What experience shaped who you are?

When I started my MBA at Stanford, I had impostor syndrome. I’d spent my high school years working on a cattle ranch during the day and going to school in a double-wide trailer at night, and I felt outmatched by my classmates—most of whom had technical undergraduate degrees or jobs at Google or Goldman Sachs on their résumés.

But eventually, I realized you don’t need a sterling pedigree if you have common sense and you’re determined. I just kept building my abilities. I taught myself calculus, statistics and accounting, and started two companies while I was working on my degree—which taught me far more about business than the formal curriculum. As Roelof and Stephanie told us when we partnered with Sequoia, “no one but you is the authority on your potential.”

What’s the best interview question in your toolbox?

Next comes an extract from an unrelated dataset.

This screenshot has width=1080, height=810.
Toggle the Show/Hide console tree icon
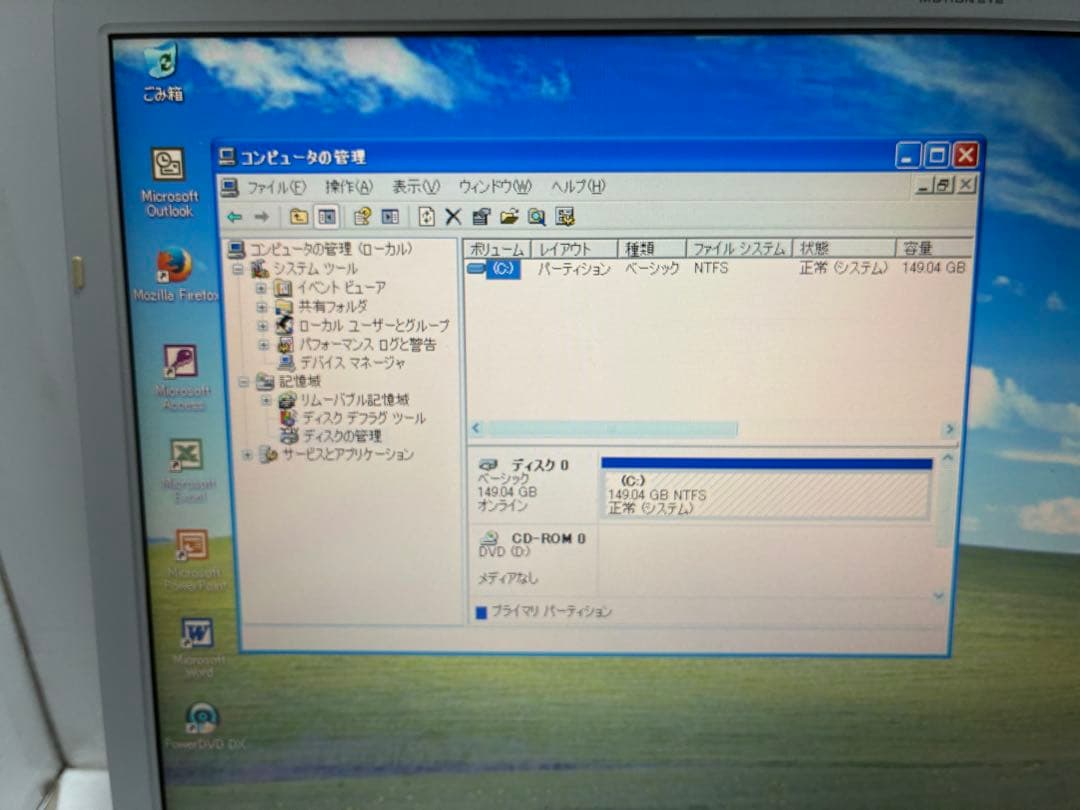(x=325, y=216)
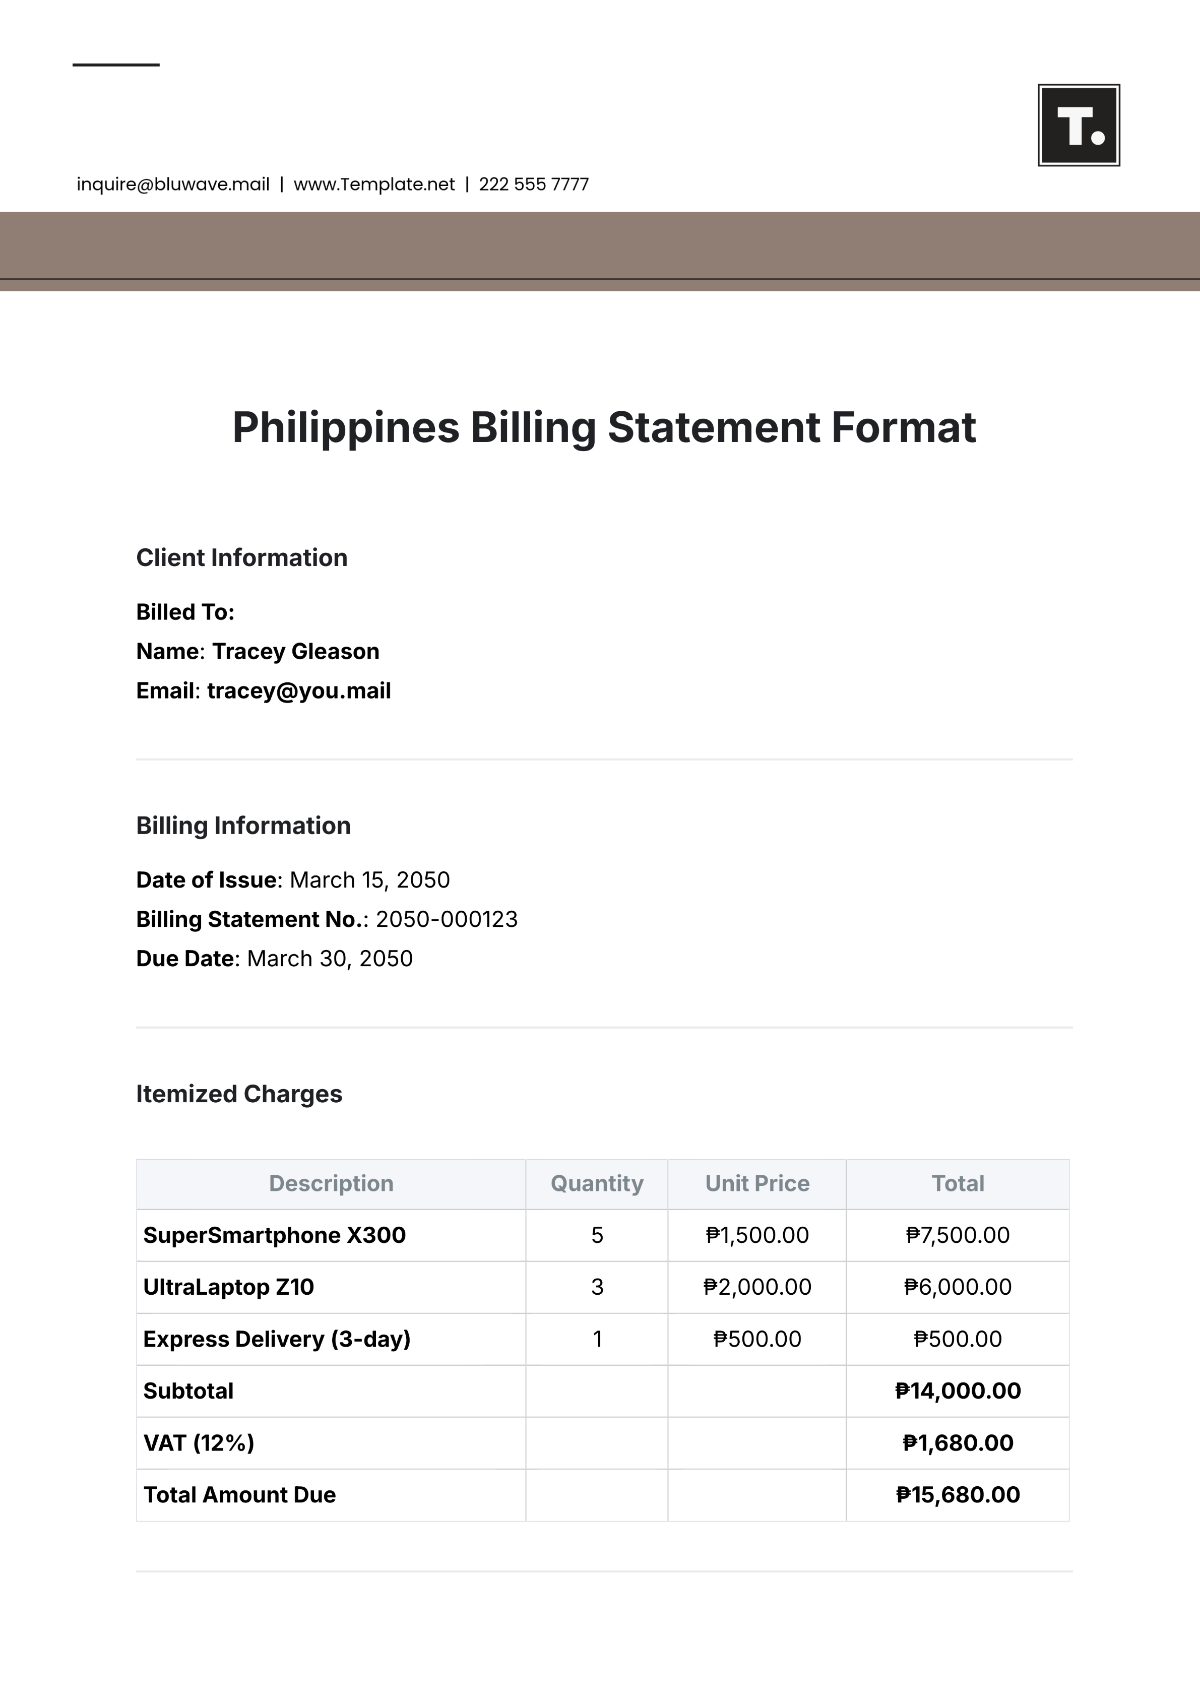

I don’t want to give away the actual question, but I usually ask candidates about their experiences with culture. In part, that’s because I care about culture fit—people who are results-oriented, have grit and aren’t jerks tend to do well at Ethos. But it’s also because when people talk about culture, what they’re really talking about is themselves. Do they blame other people when things go wrong? Do they take initiative and overcome obstacles?

In general, I focus interview questions on personality, rather than trying to assess someone’s abilities in one hour-long meeting. By the time we’re talking, I’m probably not qualified to judge their hard skills, because I’m looking for someone who’s better at the job than I would be. So for that part of the equation, I place far more value on case problems and extensive backchannel references.

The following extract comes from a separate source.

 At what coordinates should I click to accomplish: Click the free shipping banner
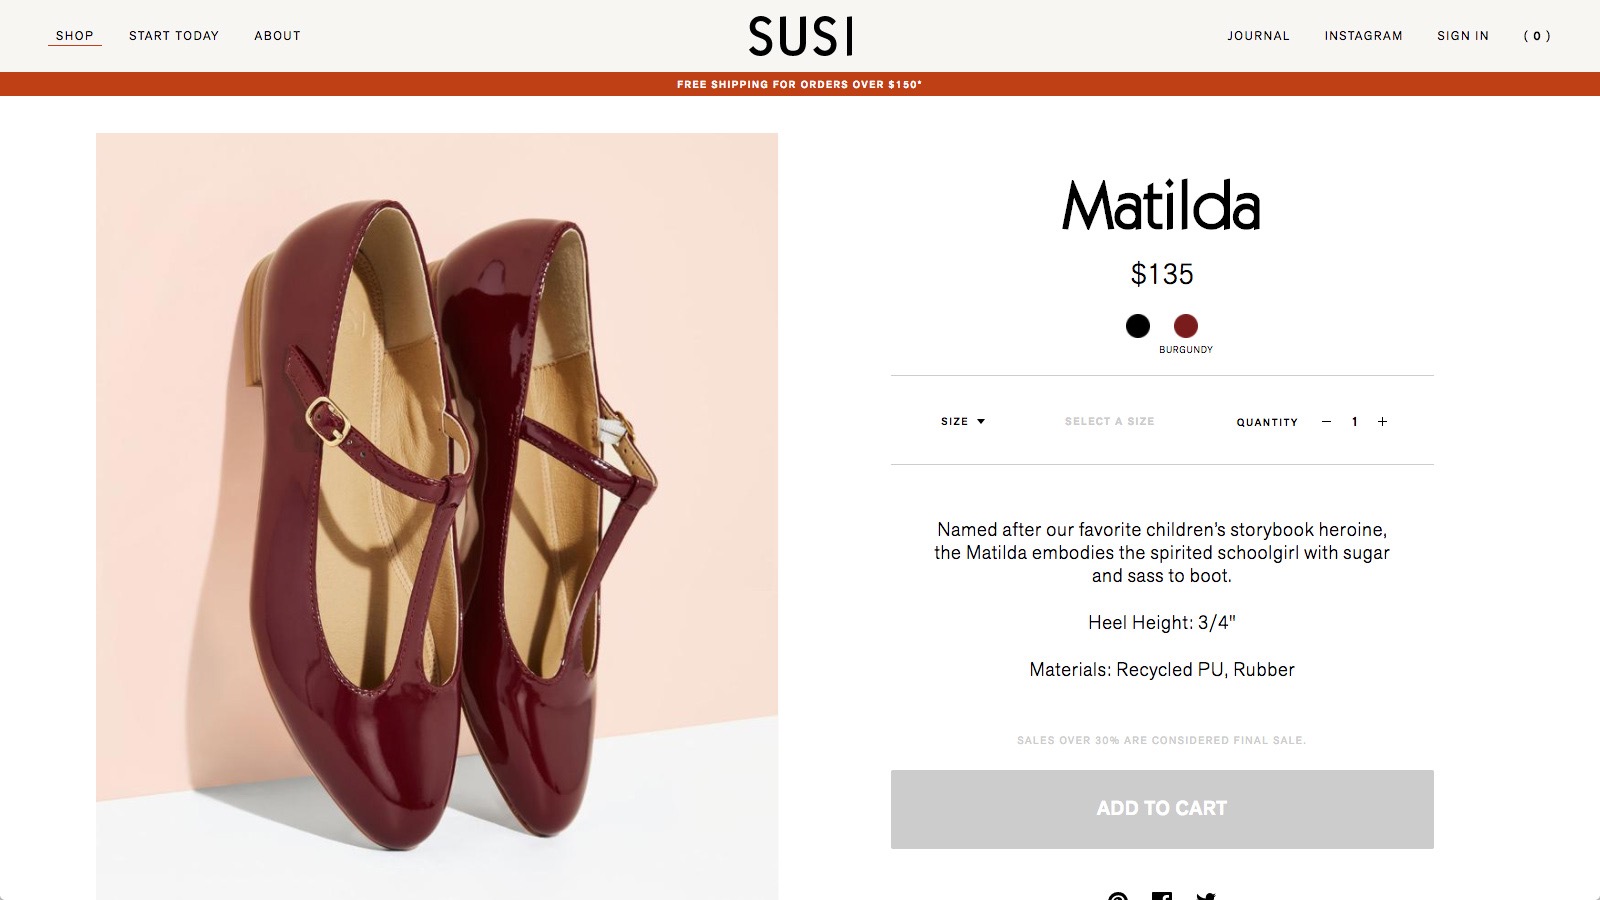(800, 85)
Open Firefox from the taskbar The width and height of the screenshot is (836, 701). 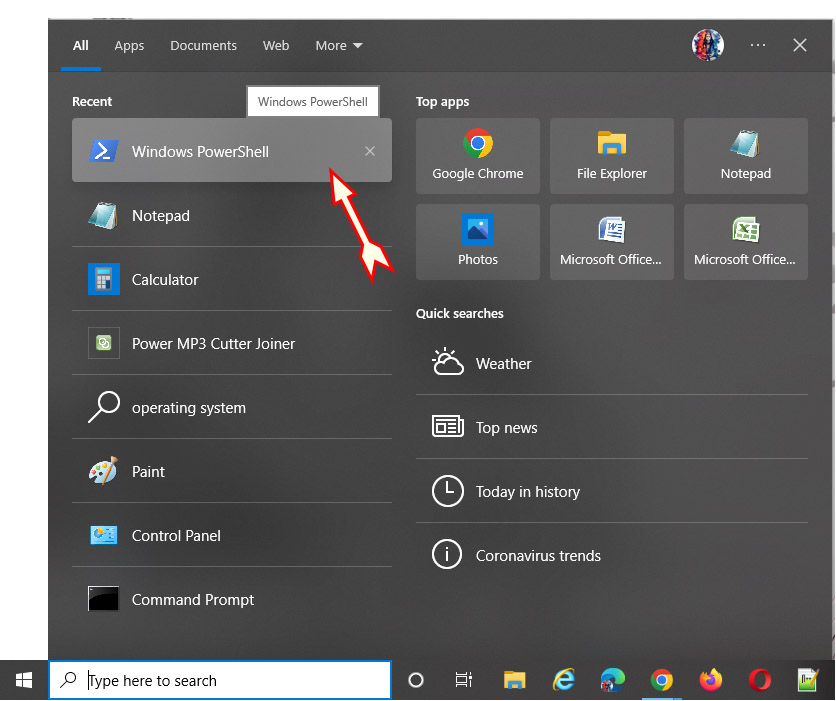pos(710,680)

What book should every company-builder read?

Shackleton’s Way, by Margot Morrell and Stephanie Capparell. Ernest Shackleton led expeditions to Antarctica in the early 1900s, and the book is about an expedition that ran into disaster after disaster. The crew lived for months in the Antarctic winter on a floating piece of ice, eating penguins and their dogs. Then they rowed small open boats for 800 miles, through storms, to be rescued.

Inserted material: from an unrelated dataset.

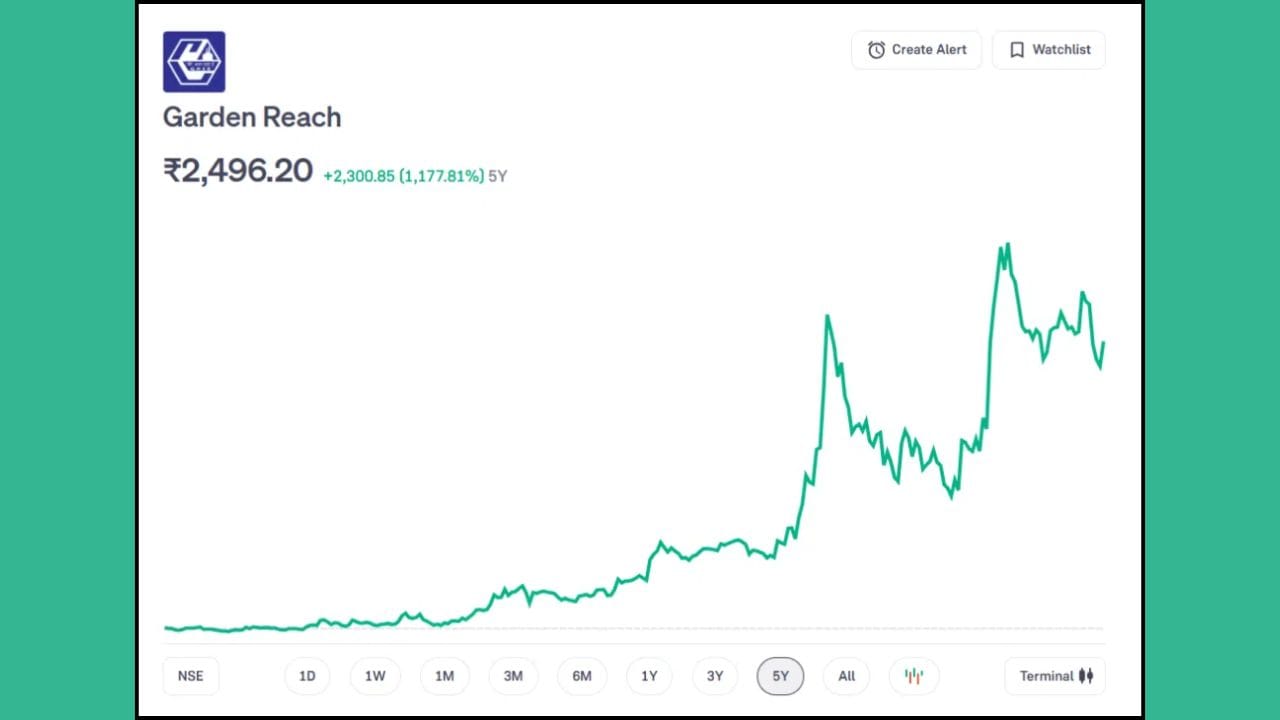Select the 1D time range
Image resolution: width=1280 pixels, height=720 pixels.
point(307,676)
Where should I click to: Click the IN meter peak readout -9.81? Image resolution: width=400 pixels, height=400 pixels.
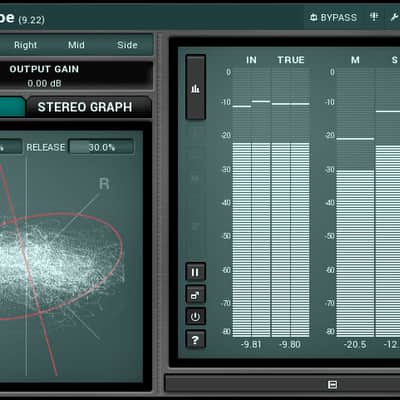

It’s a case study in leading a team through difficult times—specifically, in building psychological safety and motivating people. Shackleton used positive reinforcement to keep his crew engaged, was incredibly efficient in the way he structured teams and never let people give up hope. The book is more relevant for navigating a crisis than everyday growth, but it’s a spectacular story of leadership.

What’s a lesson you learned the hard way?

Your team needs to feel safe to make mistakes. There have been times where I didn’t choose my words carefully or was too harsh, and that can scare people into thinking there’s no room for error, even if they have the best of intentions. But it’s my job as a leader to block that kind of pressure on my team, not create it. The small moments add up—it’s about being supportive in everyday interactions, focusing on learning when we do postmortems, and reminding my team and myself that pain plus reflection equals progress. It’s also getting comfortable feeling embarrassed, so I can share my own mistakes. There’s no room for vanity as a leader.

What invention do you hope to see in your lifetime?

I’d rather un-invent something: notifications. People are so acclimated to distractions these days, but those distractions prevent us from thinking deeply—which isn’t good for your productivity or your ability to achieve. And when you’re a founder, you have such limited time. You have to ruthlessly prioritize, whether it’s for your top areas of focus in the business or your family and loved ones. No email or text or Slack message is so important that you should stop focusing on those priorities to respond immediately.

I turned off every notification on my phone except for calls and scheduled four times each day to respond to messages. I wish everyone would do the same. I think we’d lose far less in context, things would happen faster and better decisions would be made.